__REQUIRED WORK__
The result should be an exact copy of every record, with no pictures kept.

Entries taken from a collection:
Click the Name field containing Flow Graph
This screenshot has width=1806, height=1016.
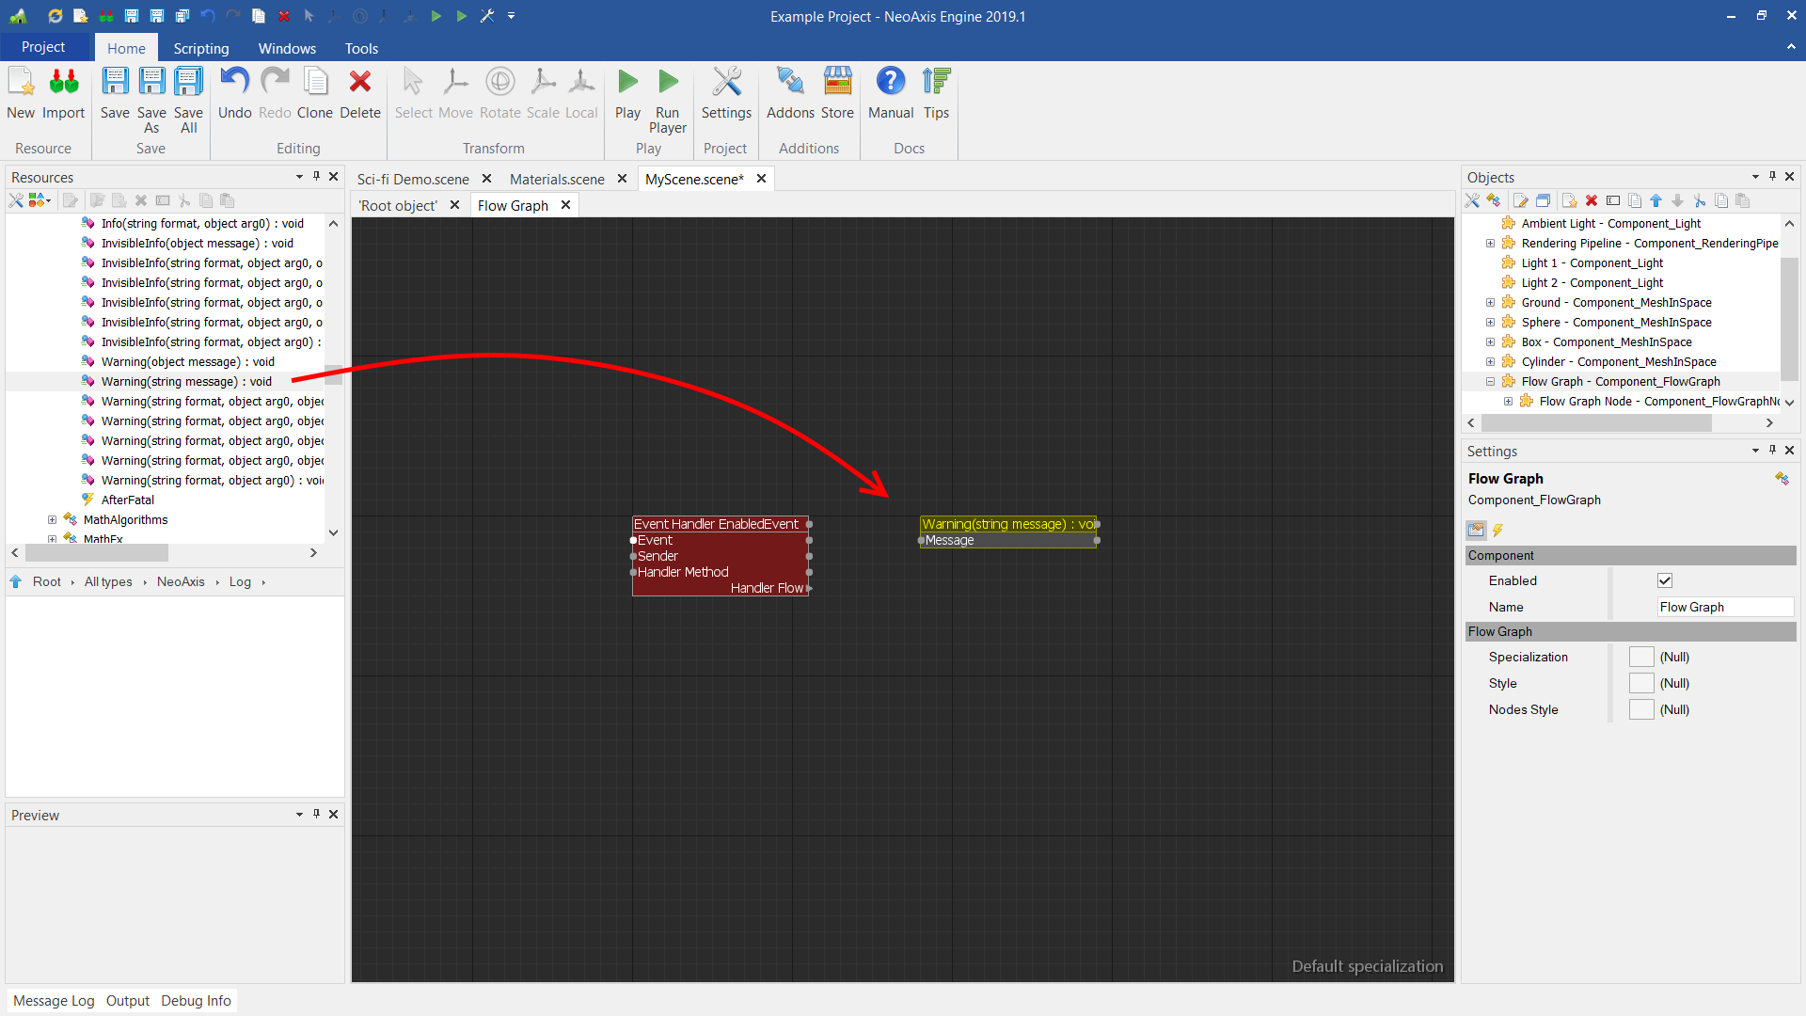(x=1724, y=607)
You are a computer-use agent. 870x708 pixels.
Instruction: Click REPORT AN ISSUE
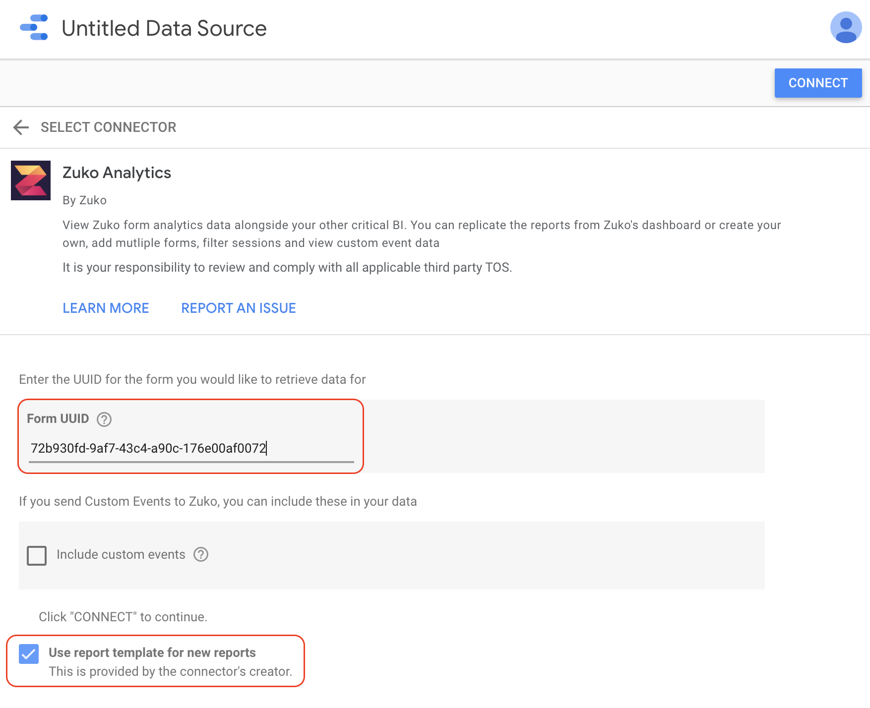coord(238,308)
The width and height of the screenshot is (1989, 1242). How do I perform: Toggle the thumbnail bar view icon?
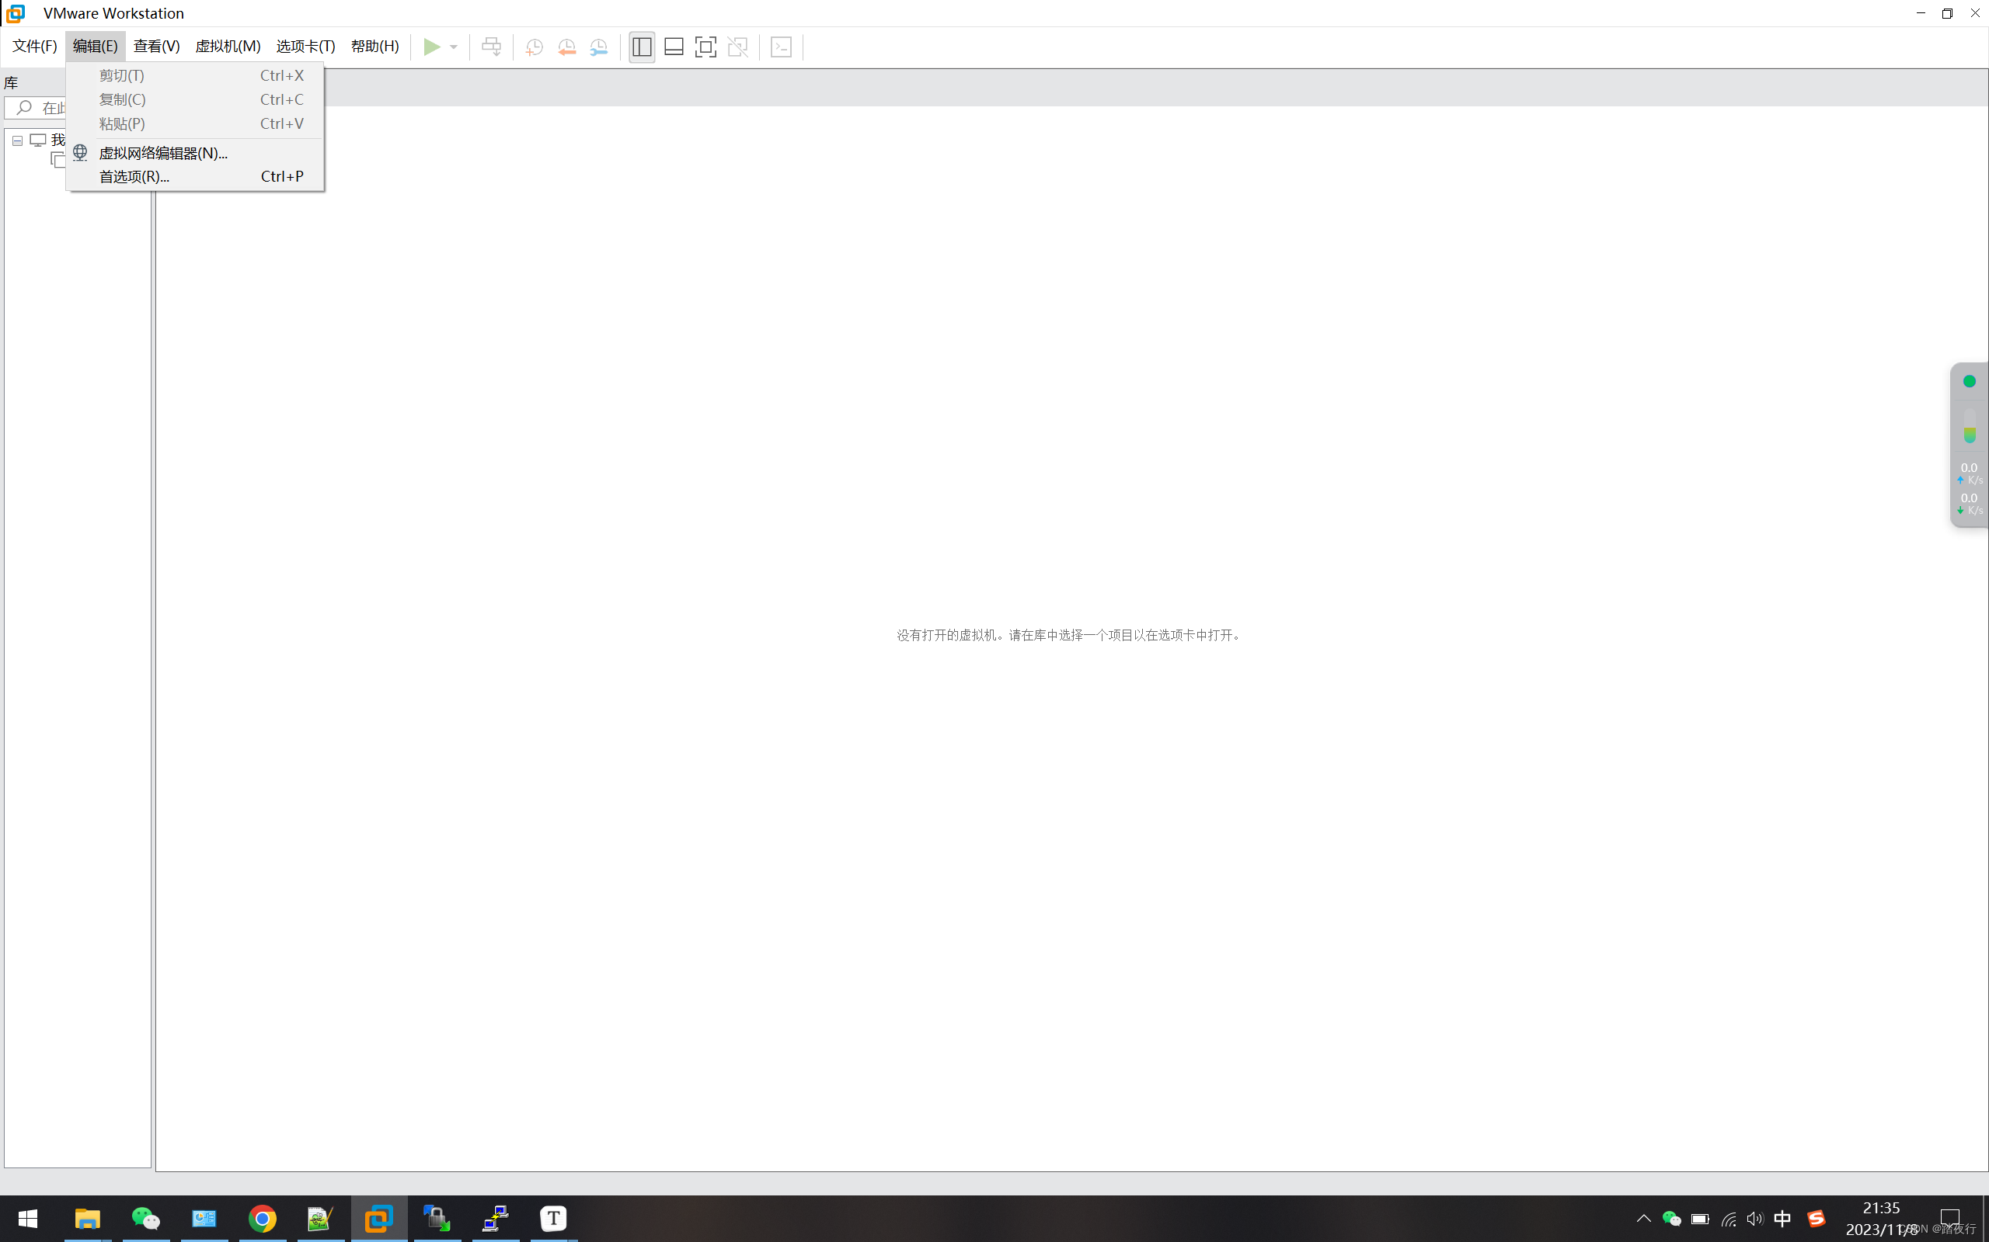(x=674, y=47)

__RESULT FOR THIS EXERCISE__
Click the Name field containing Flow Graph
This screenshot has width=1806, height=1016.
(x=1724, y=607)
You are a computer-use agent. 870x708 pixels.
Instruction: Click REPORT AN ISSUE
coord(238,308)
The width and height of the screenshot is (1989, 1242). How do I perform: Toggle the thumbnail bar view icon?
(x=674, y=47)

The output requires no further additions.